Although most patients do not pay the full cost of the drug out of pocket, people who do not have insurance and those who have low-cost plans may have trouble getting the drug. CSL Behring says it plans to offer discounts, and other gene manufacturers have also launched programs to help patients.
In a statement to WIRED, CSL Behring said the overall health impact would be small, since hemophilia B is a rare disease that affects about 6,000 people in the US. Only adults are eligible to receive Hemgenix, which makes the pool of potential patients very small.
Paulk says gene therapy is very expensive because it is difficult and expensive to make. “This is not a little drug like Tylenol,” he says. “This is very different from your old pills. This type of medicine can often be made by robots, there are usually hundreds of doses made per day, and the process can be passed on to other people when you get the medicine. “
Gene therapy involves creating non-viral viruses and using them as delivery vehicles to deliver therapeutic genes to patient cells. These viruses are grown in large stainless steel tanks and then cleaned and tested to ensure they are safe and work properly. All in all, it may take 10 months or more to develop sufficient doses for patients in clinical trials.

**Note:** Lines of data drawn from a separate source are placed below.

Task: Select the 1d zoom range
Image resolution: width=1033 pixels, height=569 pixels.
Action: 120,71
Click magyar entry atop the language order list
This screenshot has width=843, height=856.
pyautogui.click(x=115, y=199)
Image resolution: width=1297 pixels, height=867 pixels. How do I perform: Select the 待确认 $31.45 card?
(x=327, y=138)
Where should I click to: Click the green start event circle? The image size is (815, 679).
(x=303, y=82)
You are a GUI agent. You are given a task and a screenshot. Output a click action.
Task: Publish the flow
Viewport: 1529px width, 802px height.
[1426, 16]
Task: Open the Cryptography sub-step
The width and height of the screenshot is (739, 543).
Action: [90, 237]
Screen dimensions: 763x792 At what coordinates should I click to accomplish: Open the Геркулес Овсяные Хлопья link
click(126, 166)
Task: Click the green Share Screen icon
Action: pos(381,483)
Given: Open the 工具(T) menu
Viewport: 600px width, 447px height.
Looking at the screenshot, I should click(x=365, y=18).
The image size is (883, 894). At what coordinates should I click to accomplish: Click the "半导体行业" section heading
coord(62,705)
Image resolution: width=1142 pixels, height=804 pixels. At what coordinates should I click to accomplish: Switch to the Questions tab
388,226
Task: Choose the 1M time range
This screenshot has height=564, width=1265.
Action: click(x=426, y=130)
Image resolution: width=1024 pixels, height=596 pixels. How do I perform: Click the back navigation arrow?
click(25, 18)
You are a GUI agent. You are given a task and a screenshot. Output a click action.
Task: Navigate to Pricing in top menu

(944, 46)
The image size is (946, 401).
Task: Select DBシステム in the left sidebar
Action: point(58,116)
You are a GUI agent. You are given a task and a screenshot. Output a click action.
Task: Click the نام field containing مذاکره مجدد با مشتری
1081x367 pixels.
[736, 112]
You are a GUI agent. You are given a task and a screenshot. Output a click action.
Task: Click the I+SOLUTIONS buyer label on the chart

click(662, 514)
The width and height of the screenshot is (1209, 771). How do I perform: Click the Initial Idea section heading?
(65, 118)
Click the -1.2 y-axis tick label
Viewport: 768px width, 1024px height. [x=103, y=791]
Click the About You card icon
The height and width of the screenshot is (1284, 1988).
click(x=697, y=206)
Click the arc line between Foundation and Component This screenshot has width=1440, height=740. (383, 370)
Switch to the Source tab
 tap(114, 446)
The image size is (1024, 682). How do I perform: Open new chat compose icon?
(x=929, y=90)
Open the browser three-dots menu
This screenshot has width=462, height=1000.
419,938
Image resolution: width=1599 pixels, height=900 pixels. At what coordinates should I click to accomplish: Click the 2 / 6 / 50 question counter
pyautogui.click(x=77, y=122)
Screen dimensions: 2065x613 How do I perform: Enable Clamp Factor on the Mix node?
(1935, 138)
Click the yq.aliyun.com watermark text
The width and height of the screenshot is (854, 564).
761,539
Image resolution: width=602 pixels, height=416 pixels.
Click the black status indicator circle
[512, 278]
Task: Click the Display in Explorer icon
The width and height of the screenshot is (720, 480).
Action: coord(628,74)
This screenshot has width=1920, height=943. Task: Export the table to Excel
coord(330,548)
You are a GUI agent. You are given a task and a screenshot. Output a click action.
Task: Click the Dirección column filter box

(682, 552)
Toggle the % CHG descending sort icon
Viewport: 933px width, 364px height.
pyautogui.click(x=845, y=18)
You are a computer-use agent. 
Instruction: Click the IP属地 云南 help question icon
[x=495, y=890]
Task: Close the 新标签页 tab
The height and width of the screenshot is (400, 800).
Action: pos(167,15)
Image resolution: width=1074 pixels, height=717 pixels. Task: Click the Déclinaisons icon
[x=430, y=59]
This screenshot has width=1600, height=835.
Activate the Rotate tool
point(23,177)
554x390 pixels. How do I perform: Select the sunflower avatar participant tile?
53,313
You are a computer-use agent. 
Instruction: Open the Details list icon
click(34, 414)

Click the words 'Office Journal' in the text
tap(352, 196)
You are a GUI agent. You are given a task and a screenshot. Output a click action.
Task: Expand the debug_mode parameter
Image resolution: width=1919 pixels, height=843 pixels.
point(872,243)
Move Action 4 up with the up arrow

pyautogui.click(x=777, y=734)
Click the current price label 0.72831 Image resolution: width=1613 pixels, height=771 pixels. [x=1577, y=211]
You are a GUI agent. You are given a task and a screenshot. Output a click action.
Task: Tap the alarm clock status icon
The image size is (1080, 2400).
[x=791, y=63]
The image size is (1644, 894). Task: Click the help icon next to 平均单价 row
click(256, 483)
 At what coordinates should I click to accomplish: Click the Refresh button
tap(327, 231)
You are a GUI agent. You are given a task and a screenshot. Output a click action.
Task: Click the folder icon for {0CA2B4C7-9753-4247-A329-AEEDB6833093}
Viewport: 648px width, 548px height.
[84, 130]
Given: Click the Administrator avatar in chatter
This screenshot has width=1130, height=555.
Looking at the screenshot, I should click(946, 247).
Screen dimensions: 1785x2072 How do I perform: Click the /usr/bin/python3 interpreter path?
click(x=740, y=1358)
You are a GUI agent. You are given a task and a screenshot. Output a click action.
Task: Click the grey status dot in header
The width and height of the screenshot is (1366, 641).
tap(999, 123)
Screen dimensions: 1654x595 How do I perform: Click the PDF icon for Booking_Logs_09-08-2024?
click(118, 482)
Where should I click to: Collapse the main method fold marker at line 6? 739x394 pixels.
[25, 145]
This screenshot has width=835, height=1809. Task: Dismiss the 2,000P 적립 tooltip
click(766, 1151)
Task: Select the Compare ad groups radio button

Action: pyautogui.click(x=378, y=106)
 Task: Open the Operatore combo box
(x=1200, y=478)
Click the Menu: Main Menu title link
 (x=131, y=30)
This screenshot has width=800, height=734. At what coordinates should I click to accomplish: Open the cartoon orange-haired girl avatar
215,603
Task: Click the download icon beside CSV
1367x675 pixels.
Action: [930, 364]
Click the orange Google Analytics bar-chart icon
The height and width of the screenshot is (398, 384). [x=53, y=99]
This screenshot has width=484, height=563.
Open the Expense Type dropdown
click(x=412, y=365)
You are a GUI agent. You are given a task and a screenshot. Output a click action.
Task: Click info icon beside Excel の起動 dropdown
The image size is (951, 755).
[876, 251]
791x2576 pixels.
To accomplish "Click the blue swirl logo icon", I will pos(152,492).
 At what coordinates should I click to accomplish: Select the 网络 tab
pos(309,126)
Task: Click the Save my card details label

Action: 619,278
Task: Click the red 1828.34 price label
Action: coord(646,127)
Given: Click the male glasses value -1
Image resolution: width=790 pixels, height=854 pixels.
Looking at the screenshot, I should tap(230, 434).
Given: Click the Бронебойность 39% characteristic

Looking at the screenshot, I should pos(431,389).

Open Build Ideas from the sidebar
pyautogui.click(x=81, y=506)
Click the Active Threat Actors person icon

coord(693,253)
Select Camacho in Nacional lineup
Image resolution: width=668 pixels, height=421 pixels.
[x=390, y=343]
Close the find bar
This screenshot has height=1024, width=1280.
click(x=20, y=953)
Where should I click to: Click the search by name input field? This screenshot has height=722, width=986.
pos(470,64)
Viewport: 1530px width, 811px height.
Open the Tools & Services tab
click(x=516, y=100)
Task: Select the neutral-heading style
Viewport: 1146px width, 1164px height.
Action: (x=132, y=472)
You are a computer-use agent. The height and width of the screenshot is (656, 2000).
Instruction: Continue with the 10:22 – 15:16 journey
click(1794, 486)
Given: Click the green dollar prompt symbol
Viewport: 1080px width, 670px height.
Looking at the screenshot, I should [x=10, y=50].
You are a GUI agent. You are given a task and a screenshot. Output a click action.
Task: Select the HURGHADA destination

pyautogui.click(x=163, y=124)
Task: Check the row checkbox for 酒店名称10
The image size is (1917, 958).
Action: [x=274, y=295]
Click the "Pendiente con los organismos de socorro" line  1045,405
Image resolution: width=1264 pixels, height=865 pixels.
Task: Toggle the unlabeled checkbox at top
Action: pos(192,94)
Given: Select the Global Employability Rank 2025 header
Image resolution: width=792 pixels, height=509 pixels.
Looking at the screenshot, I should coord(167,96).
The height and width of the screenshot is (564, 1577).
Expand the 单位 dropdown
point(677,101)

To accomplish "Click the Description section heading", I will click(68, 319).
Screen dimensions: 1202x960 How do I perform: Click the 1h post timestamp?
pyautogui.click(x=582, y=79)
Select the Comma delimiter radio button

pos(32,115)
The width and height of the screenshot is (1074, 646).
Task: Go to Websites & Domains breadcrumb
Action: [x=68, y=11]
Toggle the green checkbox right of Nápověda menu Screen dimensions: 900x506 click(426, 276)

Although these treatments have been in development for decades, gene therapy is still relatively new to the market. Paulk thinks the cost of production will drop—and ultimately, the price of genetically engineered drugs will drop—as companies become more proficient at producing them on a large scale. “We’re going to be very successful,” he says, but it may take five to 10 years for that to happen.
With hundreds of gene therapy drugs in the pipeline and more expected to be approved in the coming years, it could mean a multi-million dollar treatment coming to market. The banking industry has been working on these services for a long time, but there is still uncertainty as to how long the results will last. Clinical trials have followed patients for years, not decades.
If they don’t last as long as expected, Gusmano wonders what that means for prices. And even if they do, he says, million-dollar price tags don’t last long. “There is no doubt that this gene therapy will be expensive,” says Gusmano. “The question is: At what point will payers start paying back and just refuse to cover them?”